A few days ago he officially asked me to be his girlfriend and of course I said yes, I really like this guy. But a little before that I had a strange moment that I always put down to me being a Gemini. I went really cold, but I kept reminding myself of how much he made me laugh and how I’d felt previously you know? I put in the conscious effort to get past it because I NEW I liked this guy, but I’d gone completely numb and I was so scared that it would never come back. Well it did come back, I now smile again every time he messages me (which is a lot) and I’m super nervous and excited for when we next meet up which when I was numb I kept trying to avoid. I’m not sure why I’m like this, is it because I’m a Gemini? Does that make me crazy to believe that? Or is it because of past trauma? Either way it’s super annoying, and I’ll keep working on it.
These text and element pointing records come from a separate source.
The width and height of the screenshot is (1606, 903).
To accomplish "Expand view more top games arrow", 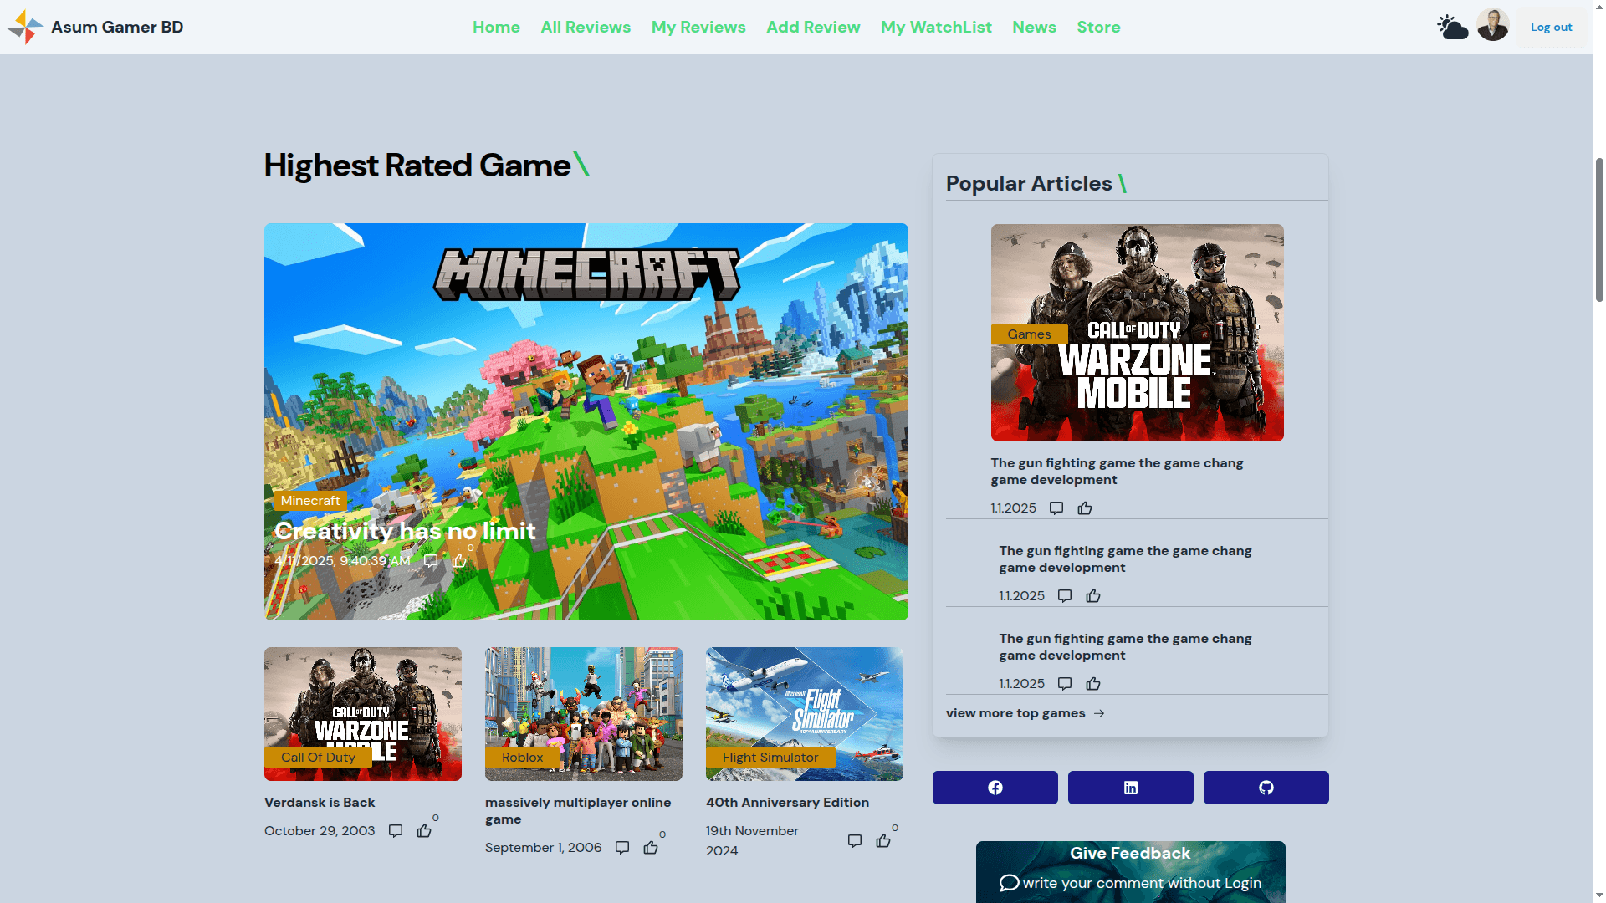I will pyautogui.click(x=1099, y=713).
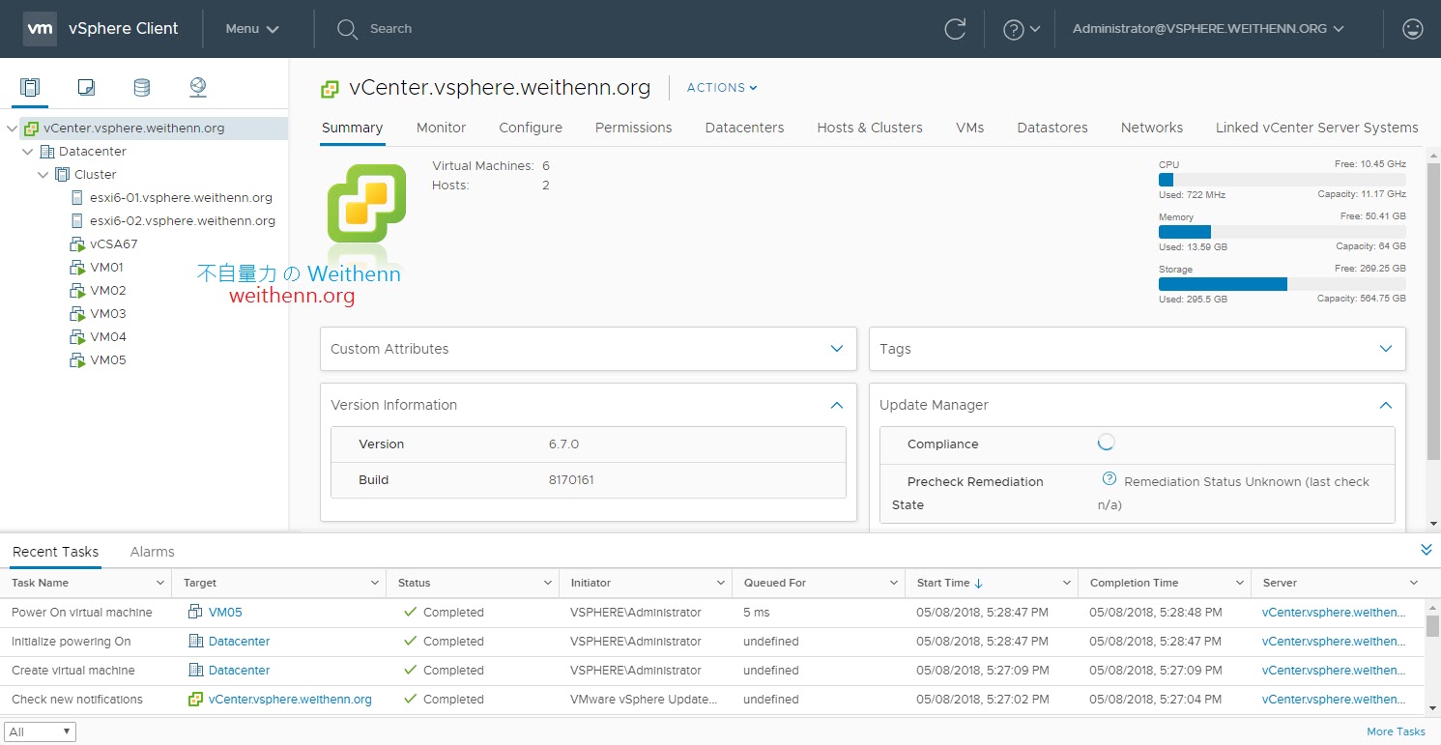Switch to the Monitor tab
1441x745 pixels.
(441, 128)
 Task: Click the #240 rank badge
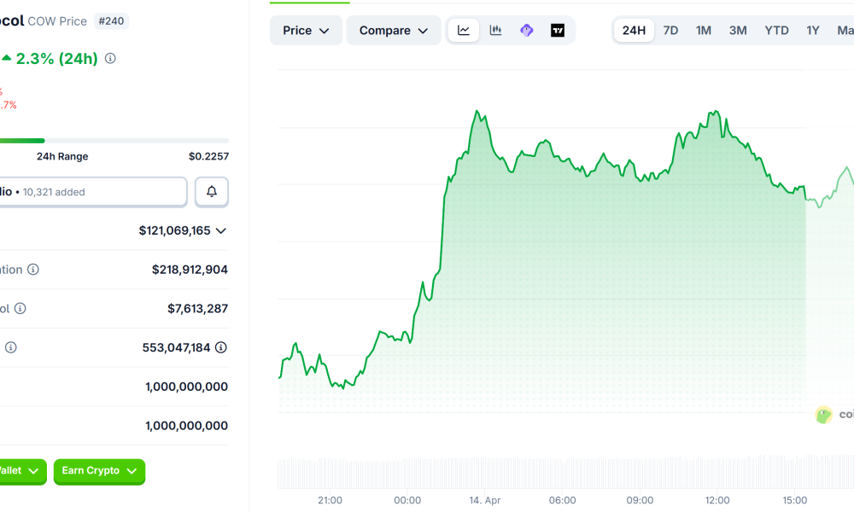(111, 20)
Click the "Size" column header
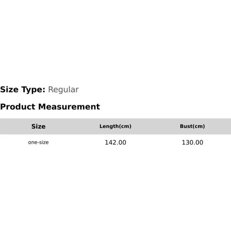 coord(38,126)
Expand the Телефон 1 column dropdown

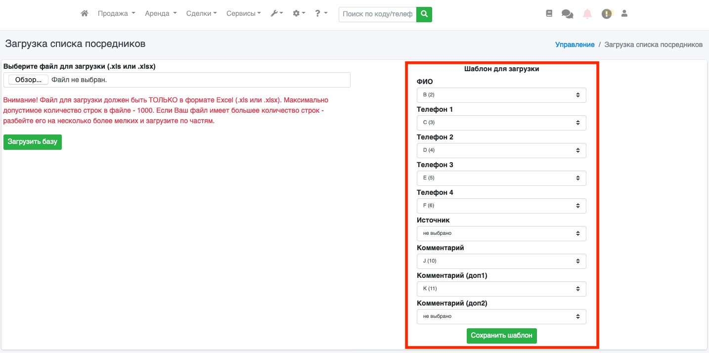tap(501, 123)
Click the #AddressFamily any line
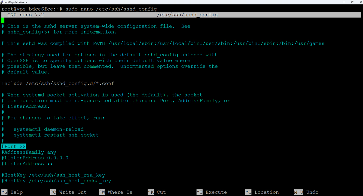 pos(29,152)
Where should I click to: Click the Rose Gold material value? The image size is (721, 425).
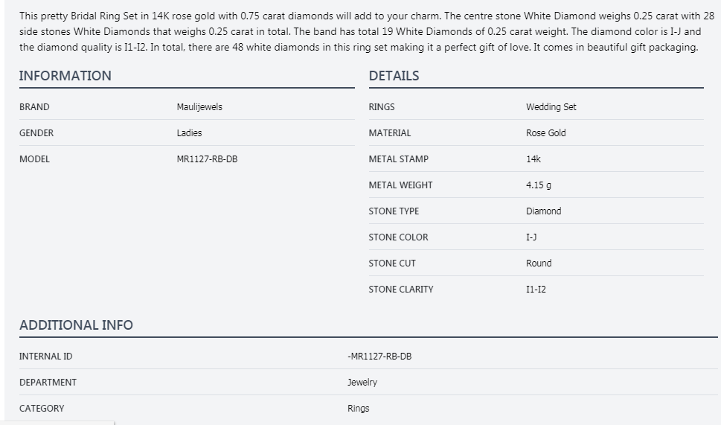tap(546, 133)
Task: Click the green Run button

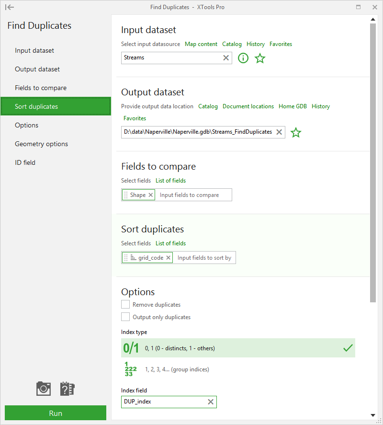Action: tap(56, 413)
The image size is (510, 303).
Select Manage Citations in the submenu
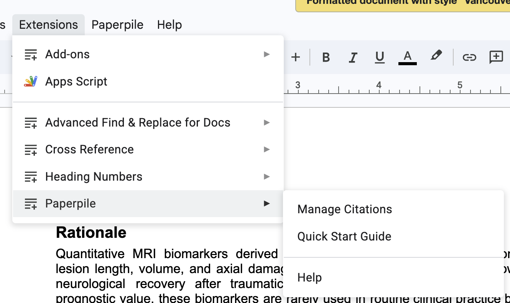[x=344, y=209]
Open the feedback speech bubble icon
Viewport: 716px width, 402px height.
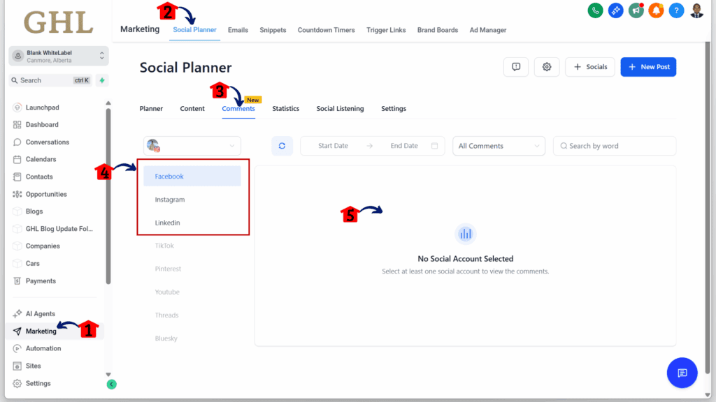[515, 66]
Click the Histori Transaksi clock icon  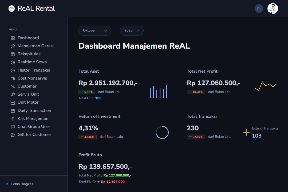[13, 70]
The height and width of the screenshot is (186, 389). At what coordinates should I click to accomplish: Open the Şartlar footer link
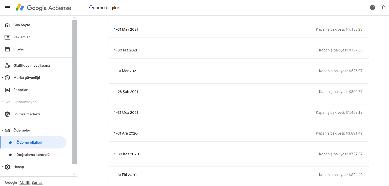pos(37,183)
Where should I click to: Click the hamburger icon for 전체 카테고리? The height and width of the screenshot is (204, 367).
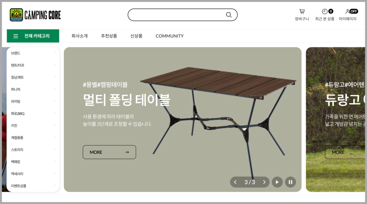(x=16, y=36)
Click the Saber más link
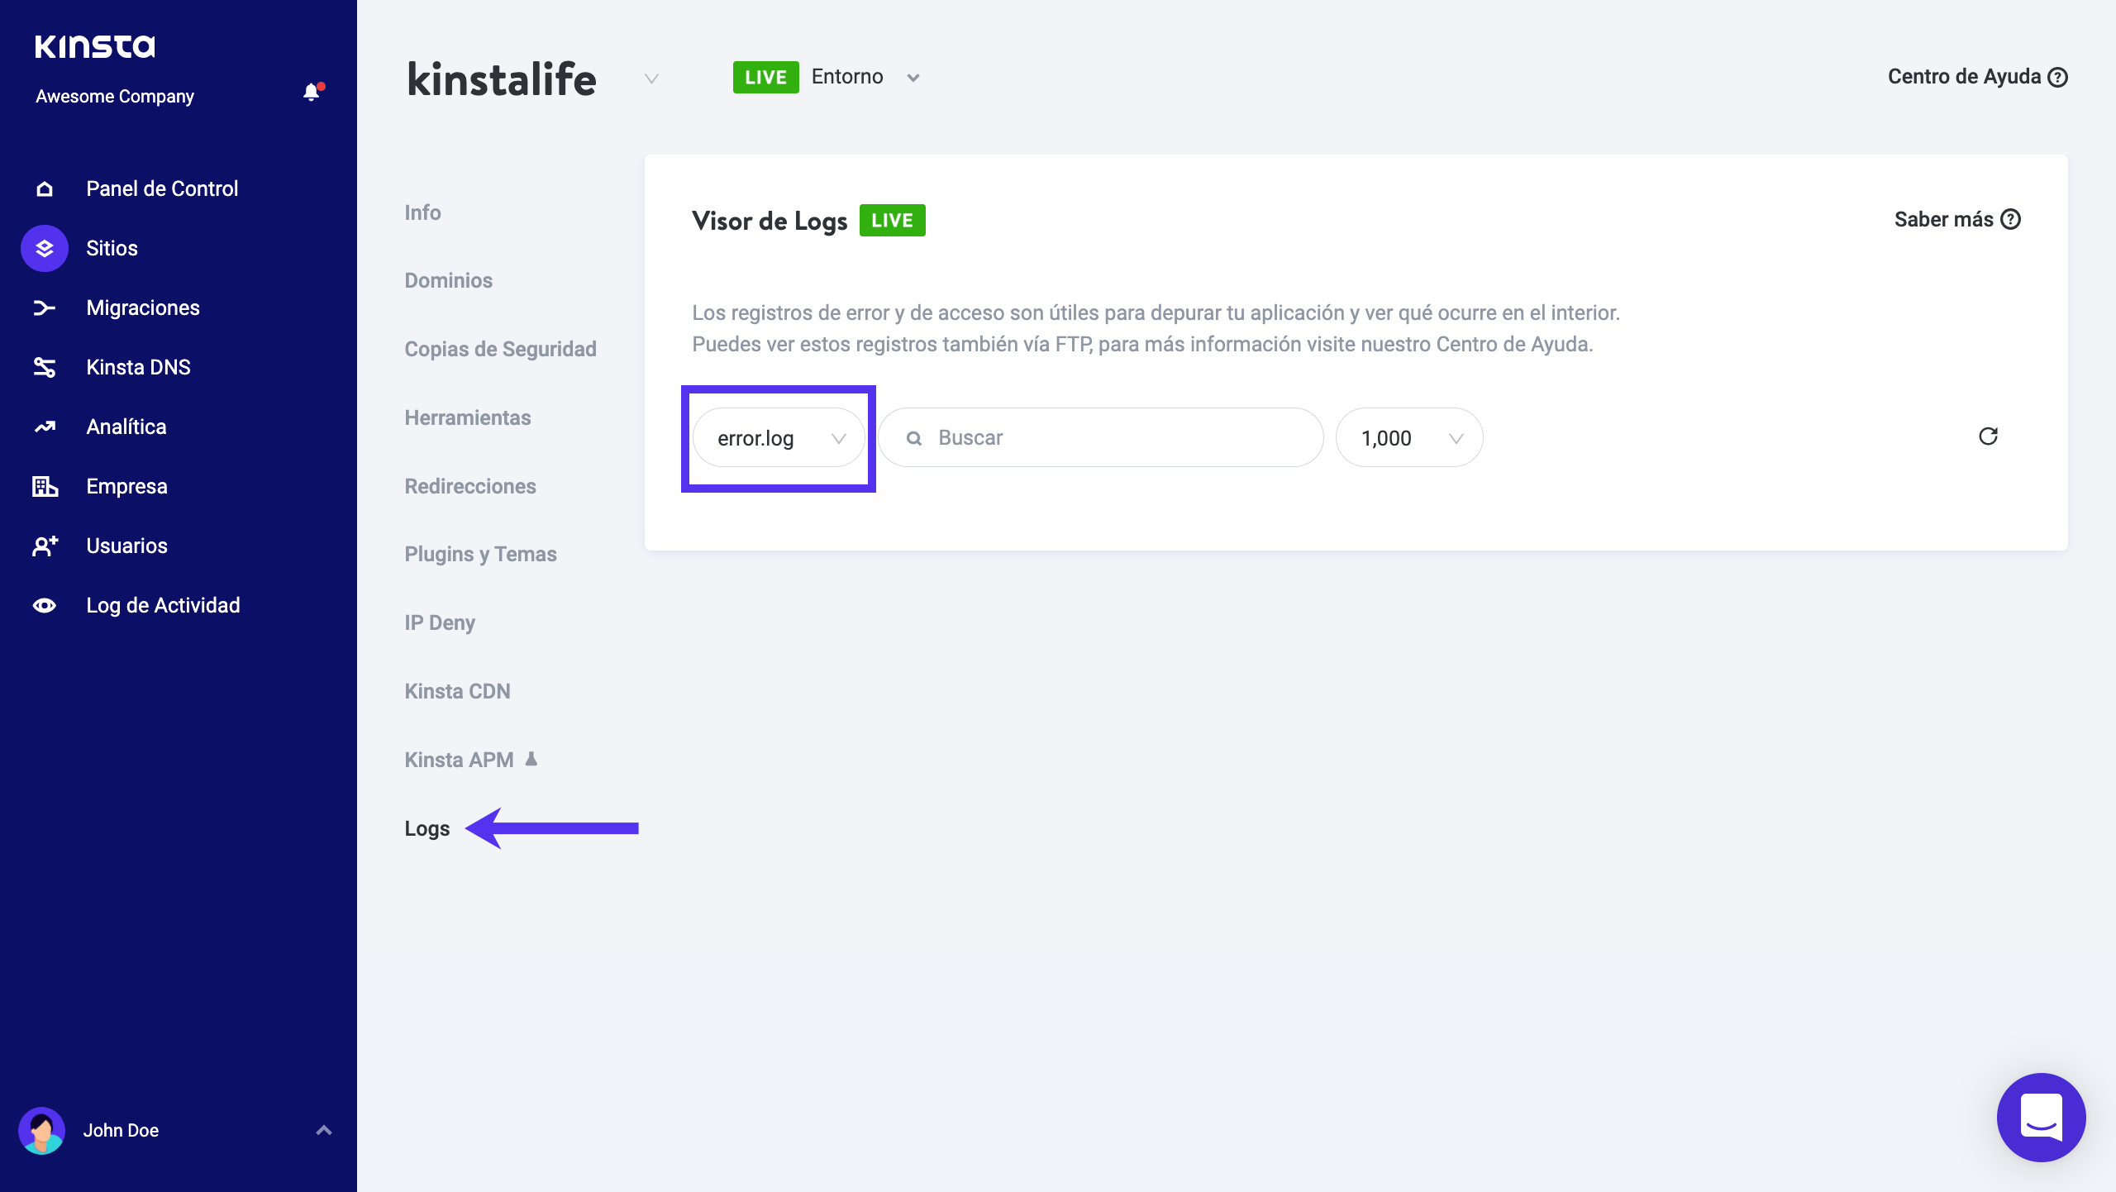Image resolution: width=2116 pixels, height=1192 pixels. coord(1956,220)
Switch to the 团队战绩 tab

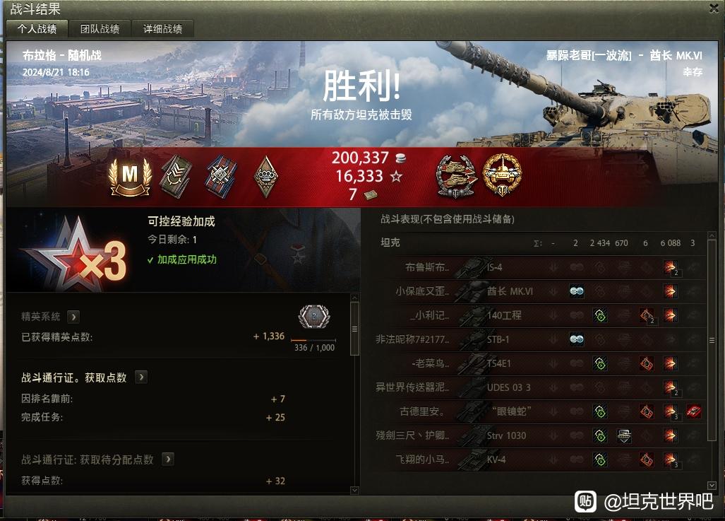coord(100,29)
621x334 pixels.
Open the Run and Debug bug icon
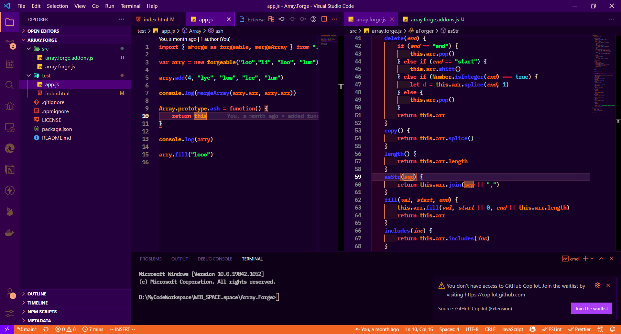tap(10, 106)
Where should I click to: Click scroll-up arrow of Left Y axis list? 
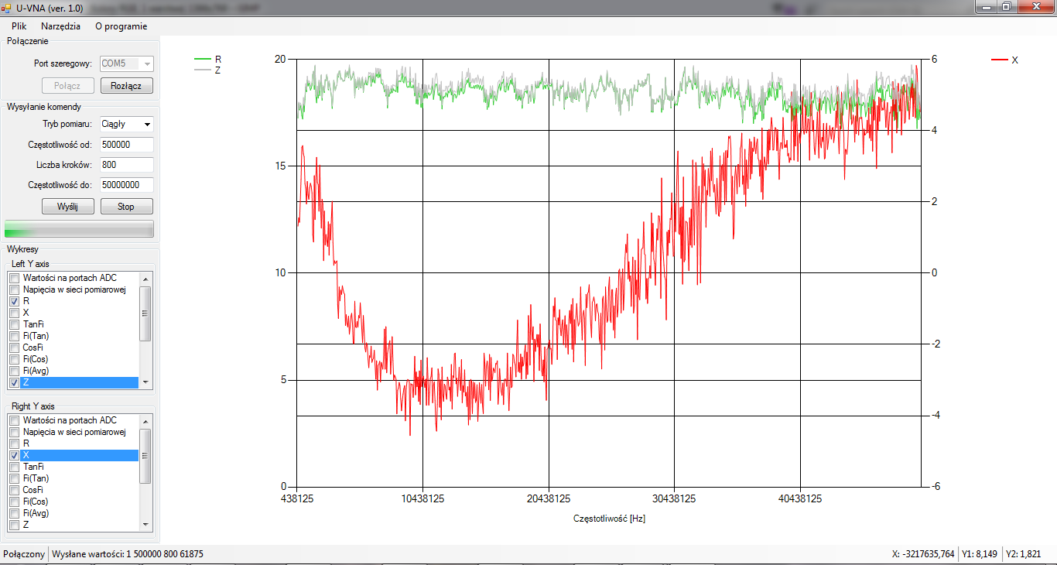click(145, 278)
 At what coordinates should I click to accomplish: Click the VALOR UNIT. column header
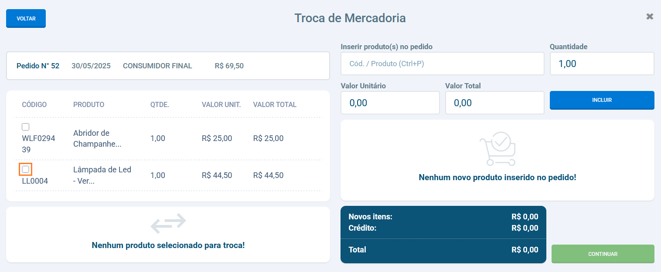tap(221, 105)
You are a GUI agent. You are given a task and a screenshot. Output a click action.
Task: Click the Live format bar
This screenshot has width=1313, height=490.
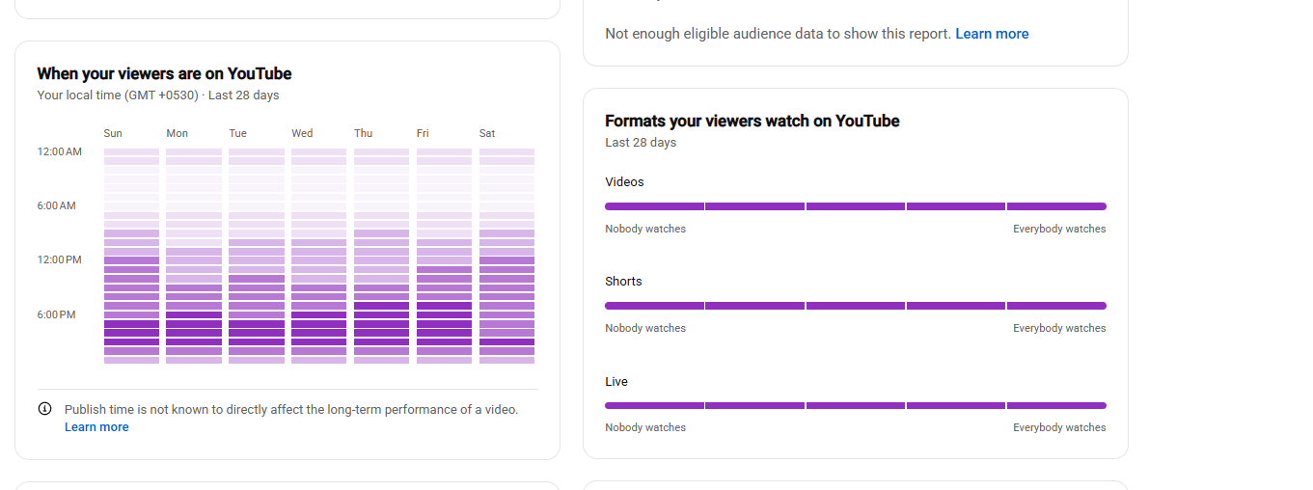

If it is because I’m a Gemini then just remember, if a Gemini really likes you we’ll not flake or go silent on you. We will try. I’m gonna put my all into this relationship because he’s super sweet and funny, I adore almost everything. He thinks my little mood swings are cute and my constant want of attention (again he’s the exact same). I think we share the same love language and that feels epic.



A little confession though? I sometimes crave when I could just watch a movie without it being interrupted, not because I feel like he’s interrupting but because I know the minute he messages me I’ll drop everything to respond. I exhaust myself lol. Worth it though? I hope one day I look back on these and I can maybe show him and we laugh.